The prospect of not walking down that commencement line in two weeks eats me alive. Some mornings I feel so helpless, so worthless, I don’t even want to get out of bed. While waiting to cross the street to campus last week, I could see myself stepping out into traffic. Death was not part of the fantasy. If I was hospitalized, I thought, at least I would have an excuse for falling so far behind. As I crossed the street, the weight of my daydream sank in and I nearly broke into tears in the middle of the street. The weight of expectation and the stress of deadlines met and missed overwhelmed me. I prayed: help me. My heart cried out and my mind lashed back: how can you feel so sorry for yourself? I thought of the horror of what had just happened at Virginia Tech. The students. The parents. The familes. No one shot at you this week. My heart broke for them all over again. How could you be so selfish? Who are you?

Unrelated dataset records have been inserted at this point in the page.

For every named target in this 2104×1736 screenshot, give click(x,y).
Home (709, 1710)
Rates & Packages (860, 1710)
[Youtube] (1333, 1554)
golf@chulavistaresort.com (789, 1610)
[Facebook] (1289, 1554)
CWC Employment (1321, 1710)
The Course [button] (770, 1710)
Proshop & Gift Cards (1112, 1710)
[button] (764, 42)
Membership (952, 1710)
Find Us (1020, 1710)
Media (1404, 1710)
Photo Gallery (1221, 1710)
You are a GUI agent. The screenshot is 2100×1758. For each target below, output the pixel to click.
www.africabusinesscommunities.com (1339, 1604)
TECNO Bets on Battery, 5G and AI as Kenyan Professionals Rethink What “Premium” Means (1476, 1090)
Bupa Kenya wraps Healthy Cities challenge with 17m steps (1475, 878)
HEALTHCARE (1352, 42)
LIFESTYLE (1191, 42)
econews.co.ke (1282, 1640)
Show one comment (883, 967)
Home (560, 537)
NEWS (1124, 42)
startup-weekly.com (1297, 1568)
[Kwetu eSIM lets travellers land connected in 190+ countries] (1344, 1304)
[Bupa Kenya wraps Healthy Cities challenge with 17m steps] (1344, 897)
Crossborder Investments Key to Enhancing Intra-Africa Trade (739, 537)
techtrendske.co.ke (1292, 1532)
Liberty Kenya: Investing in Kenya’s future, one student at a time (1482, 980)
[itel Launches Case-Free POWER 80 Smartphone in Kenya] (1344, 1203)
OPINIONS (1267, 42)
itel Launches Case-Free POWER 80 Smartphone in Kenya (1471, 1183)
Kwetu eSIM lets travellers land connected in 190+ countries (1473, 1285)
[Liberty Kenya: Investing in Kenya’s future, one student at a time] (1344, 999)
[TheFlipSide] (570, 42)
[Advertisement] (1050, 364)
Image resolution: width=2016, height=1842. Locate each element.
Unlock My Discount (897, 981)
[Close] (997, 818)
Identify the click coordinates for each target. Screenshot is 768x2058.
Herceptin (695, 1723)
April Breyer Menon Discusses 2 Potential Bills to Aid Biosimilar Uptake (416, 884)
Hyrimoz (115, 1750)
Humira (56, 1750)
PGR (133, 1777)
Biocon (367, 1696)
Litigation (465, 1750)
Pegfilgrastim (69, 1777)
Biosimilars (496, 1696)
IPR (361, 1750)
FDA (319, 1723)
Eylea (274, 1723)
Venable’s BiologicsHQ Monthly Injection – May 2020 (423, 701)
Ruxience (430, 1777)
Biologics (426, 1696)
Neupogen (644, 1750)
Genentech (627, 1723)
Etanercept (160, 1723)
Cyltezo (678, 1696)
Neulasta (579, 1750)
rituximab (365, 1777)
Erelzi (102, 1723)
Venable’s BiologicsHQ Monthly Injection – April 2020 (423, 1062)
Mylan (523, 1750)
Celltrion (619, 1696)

Then, part of a verse from Mathew I had heard a thousand times my life came back to me. “Look at the birds, they do not sow or reap away in barns, yet your heavenly Father feeds them. Are you not much more valuable then they?” I was the grub between the beak of the smallest bird just then and a wave of peace washed over me right then. I felt God’s hand as real as the concrete beneath my feet. As tiny and average as my problems were, as many times as I had ignored and doubted and denied God, He was right there beside me and I knew he would be tomorrow – no matter how I ignored Him.